“Children, mothers, old were not in the clinical phase 1/2; Your reasons are flawed.”
Hmmm.... what about phse 3?
“A review of unblinded reactogenicity data from the final analysis which consisted of a randomized subset of at least 8,000 participants 18 years and older in the phase 2/3 study demonstrates that the vaccine was well tolerated, with most solicited adverse events resolving shortly after vaccination.....
The Phase 3 clinical trial of BNT162b2 began on July 27 and has enrolled 43,661 participants to date, 41,135 of whom have received a second dose of the vaccine candidate as of November 13, 2020. Approximately 42% of global participants and 30% of U.S. participants have racially and ethnically diverse backgrounds, and 41% of global and 45% of U.S. participants are 56-85 years of age.
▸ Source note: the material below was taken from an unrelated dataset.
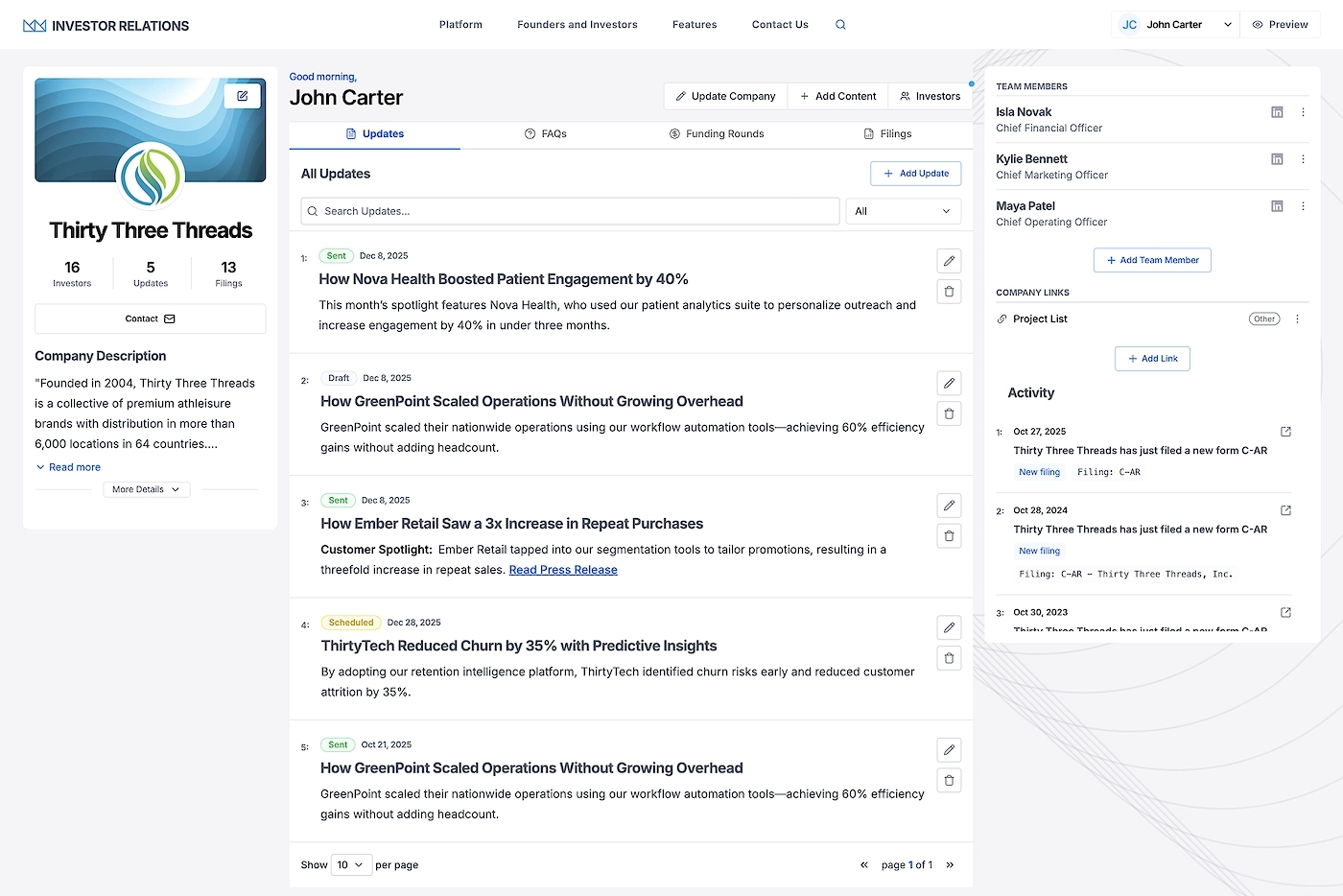1343x896 pixels.
Task: Click the Add Update button
Action: pyautogui.click(x=915, y=174)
A breakdown of the diversity of clinical trial participants can be found here from approximately 150 clinical trials sites in United States, Germany, Turkey, South Africa, Brazil and Argentina. The trial will continue to collect efficacy and safety data in participants for an additional two years.”
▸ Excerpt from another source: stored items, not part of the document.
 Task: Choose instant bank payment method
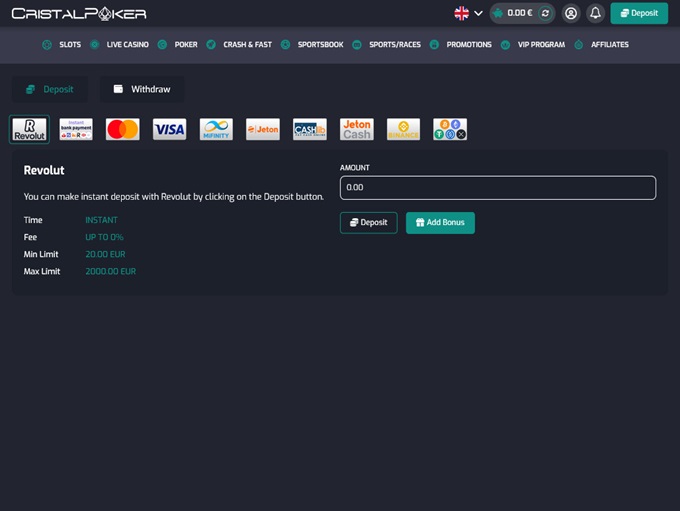pos(76,129)
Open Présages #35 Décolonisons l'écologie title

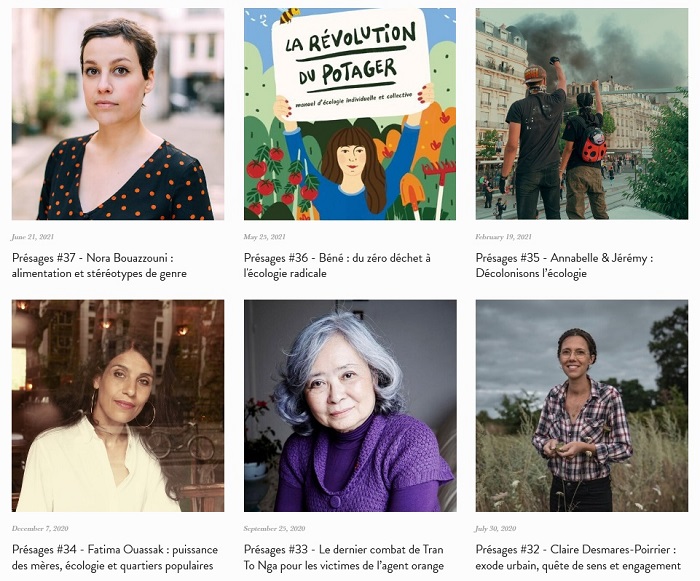pos(564,265)
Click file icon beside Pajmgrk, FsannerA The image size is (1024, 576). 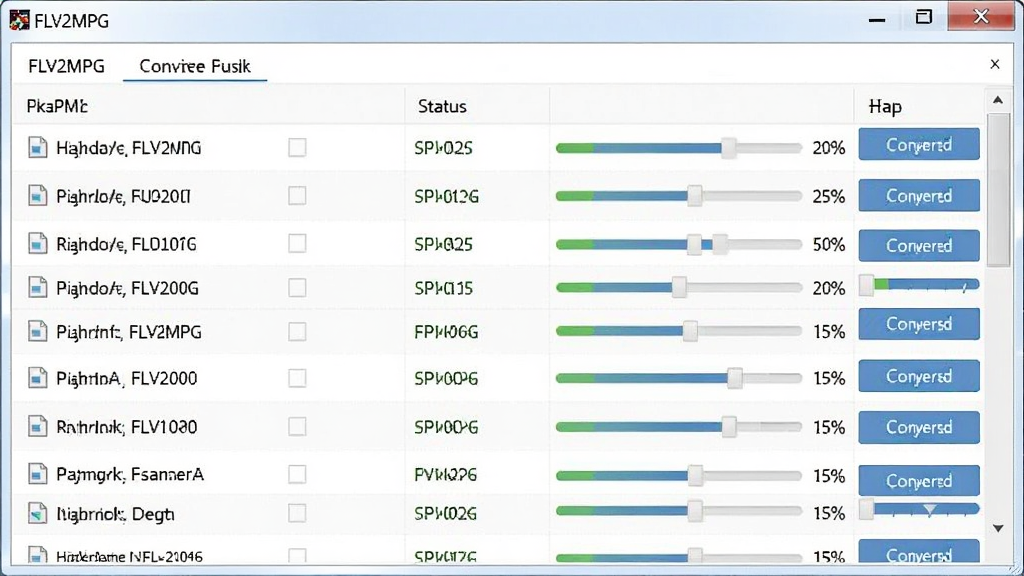[x=37, y=473]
Children were not looked at and the initial release didn’t authorize them. Mothers and the old were looked at, with the elderly overrepresented in samples, both in phase 2 and phase 3.
Phase 3 is ongoing. You are part of it.
“Realistically there is not a “trade-off” between safety and efficacy. Safety comes first. That’s why Phase 1 clinical trials do not measure efficacy. Even in Phase 2 clinical trials, efficacy measurement is only done as a side effort to ensure that the Phase 3 clinical trials are worth conducting. FDA doesn’t much care what your Phase 2 clinical trials say about efficacy; they’ll investigate that in your Phase 3 trial data. You don’t move from Phase 1 to Phase 2 without safety approvals and you don’t move from Phase 2 to Phase 3 without safety approvals.”
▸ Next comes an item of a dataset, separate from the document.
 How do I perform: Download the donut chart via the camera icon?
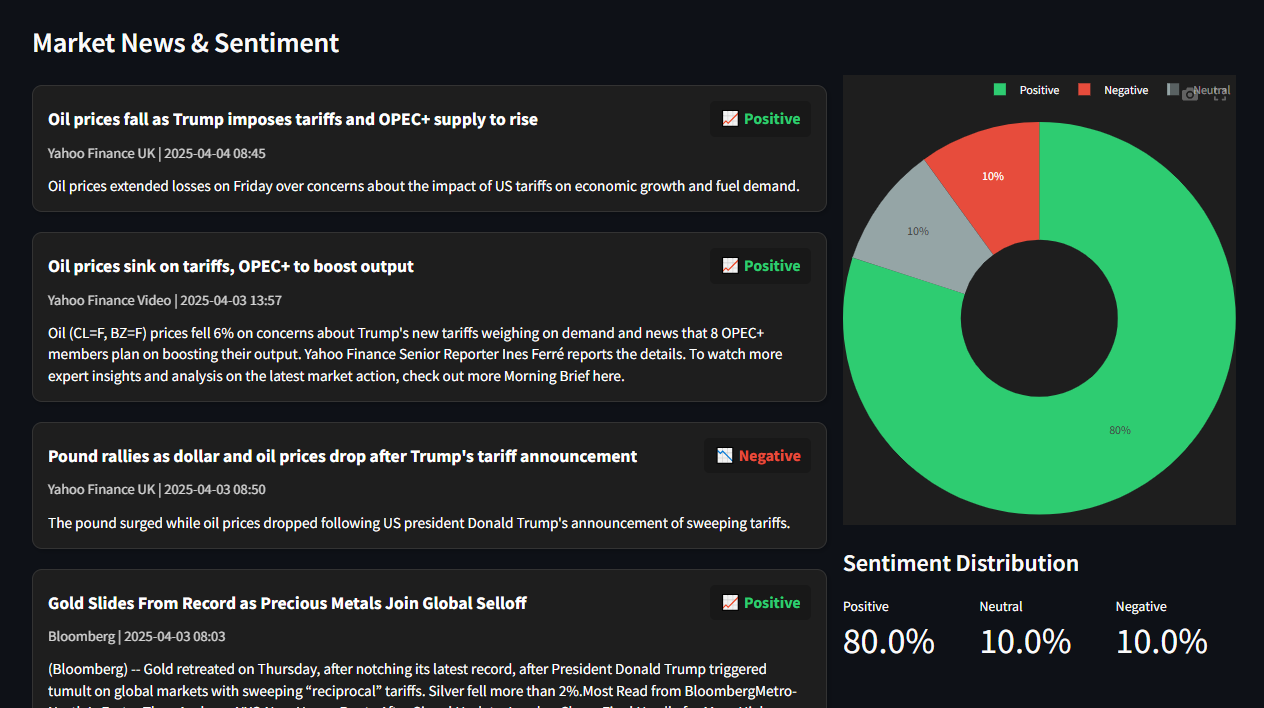point(1190,94)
So babbling about Phase 3, without showing such things as
number of participatns
age/comorbidities/sex
evidence of antibodies to Covid at time of vaccination
size of experiment, control, time and event delineating randomization
and so forth, for Phases 1 and 2
Isn't necessarily meaningful.
All the more so as what is being alleged, is that widespread human safety tests were not performed, given that the drug was released to the public ("to market") as the prior poster said, under an Emergency Use Authorization.
So what are the Phase 1 and 2 numbers of people and so forth?
For each major manufacturer's offering of a jab?